For example .NET/Java have this horrendous convention of splitting files into separate locations by the hundreds onto the filesystem.

ie. com/yada/repository | com/yada/models | com/yada/controllers | com/yada/services | com/yada/dtos et al

See https://www.youtube.com/watch?t=1507&v=J1-W9O3n7j8&feature=y... for an excellent discussion from folks sharing learnings that this is an anti-pattern for the current generation of AI assistants. By splitting the tests + everything related to the code being modified into separate files the LLM does worse.

Depending on the 'uniqueness' of the codebase and how it has been 'structured for humans' (vs being structured for LLMs - see above) then one will need to do some funky stuff with building custom MCP tools that teach the AI assistants how to work with the codebase...

2 comments

> manages things like naming conventions, APIs from other apps, etc.

These particular concerns can be handled via https://ghuntley.com/stdlib and it works very very well.

Ah yes, the famous “multiple source files” antipattern…

Could it be the LLM simply not up to the task of maintaining an enterprise codebase?

No, it is the hard-won lessons from the history of software engineering that are wrong.

It's not the LLM but the current generation of coding tools that need to be adjusted/tweaked to deal with em, yes.

[Problems to work on]
a: In the comment thread, which two platforms are said to have the convention of splitting files into separate locations on the filesystem?
b: Reproduce the part of the comment thread between "Depending on the" and "with the codebase...", inclusive.
The data that comes next is not needed.

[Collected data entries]
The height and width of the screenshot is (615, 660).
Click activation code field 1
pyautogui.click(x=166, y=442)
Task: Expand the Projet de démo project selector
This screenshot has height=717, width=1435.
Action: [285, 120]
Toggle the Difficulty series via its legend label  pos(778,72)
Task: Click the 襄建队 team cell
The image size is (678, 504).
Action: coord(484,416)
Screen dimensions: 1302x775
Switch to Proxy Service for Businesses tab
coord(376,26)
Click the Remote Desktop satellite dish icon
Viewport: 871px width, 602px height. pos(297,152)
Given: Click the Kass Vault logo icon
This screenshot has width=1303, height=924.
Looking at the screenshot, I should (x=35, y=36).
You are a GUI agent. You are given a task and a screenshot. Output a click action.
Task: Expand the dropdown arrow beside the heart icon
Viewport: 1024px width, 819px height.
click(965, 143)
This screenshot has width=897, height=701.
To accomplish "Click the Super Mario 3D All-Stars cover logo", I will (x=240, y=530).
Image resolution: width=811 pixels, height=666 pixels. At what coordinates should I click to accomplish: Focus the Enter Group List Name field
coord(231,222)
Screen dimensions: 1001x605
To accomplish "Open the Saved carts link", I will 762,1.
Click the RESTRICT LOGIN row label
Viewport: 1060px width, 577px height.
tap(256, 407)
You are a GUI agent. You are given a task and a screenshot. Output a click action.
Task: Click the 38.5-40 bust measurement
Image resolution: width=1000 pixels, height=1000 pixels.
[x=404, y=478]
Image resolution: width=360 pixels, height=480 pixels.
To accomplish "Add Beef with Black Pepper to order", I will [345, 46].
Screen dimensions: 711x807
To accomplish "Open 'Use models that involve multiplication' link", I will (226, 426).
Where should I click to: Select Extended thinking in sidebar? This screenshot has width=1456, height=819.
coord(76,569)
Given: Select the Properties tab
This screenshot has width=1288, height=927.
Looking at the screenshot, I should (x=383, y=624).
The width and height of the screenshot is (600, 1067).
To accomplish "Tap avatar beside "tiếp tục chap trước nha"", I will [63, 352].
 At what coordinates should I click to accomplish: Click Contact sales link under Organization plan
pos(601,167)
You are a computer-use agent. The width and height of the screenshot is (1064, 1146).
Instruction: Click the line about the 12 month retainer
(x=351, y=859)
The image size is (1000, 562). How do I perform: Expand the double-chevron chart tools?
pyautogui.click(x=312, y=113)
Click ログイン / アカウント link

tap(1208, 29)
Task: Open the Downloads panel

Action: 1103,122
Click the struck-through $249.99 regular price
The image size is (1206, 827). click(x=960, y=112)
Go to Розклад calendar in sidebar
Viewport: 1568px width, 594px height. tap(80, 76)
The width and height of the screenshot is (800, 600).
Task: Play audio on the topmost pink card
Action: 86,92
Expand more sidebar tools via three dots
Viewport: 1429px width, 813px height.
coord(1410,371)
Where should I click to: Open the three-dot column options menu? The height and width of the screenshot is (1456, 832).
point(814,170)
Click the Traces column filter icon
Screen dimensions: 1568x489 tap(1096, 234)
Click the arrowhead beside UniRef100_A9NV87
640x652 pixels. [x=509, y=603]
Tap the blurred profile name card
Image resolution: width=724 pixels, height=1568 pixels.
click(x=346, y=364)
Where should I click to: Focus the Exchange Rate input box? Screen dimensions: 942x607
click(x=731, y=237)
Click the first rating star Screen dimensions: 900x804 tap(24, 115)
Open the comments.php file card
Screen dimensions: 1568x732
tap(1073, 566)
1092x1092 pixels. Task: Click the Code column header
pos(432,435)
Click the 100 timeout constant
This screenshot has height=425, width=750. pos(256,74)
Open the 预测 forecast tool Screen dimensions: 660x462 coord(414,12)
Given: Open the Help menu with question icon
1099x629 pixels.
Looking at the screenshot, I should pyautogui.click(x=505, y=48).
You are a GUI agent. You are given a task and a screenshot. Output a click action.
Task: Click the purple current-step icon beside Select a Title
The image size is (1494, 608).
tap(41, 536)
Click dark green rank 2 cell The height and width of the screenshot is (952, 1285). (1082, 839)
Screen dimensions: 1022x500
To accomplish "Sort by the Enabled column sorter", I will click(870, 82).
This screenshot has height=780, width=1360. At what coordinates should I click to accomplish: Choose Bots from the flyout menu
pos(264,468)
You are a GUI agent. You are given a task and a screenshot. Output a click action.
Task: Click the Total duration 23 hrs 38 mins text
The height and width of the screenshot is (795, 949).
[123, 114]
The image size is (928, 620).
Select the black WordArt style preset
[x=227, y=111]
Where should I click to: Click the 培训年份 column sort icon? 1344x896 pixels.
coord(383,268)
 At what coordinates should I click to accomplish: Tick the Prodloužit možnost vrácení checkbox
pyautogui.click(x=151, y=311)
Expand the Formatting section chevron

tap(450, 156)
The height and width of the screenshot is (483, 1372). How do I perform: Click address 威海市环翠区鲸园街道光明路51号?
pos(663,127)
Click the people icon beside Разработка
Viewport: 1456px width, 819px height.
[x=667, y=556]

[Answers given]
a: .NET and Java

b:
Depending on the 'uniqueness' of the codebase and how it has been 'structured for humans' (vs being structured for LLMs - see above) then one will need to do some funky stuff with building custom MCP tools that teach the AI assistants how to work with the codebase...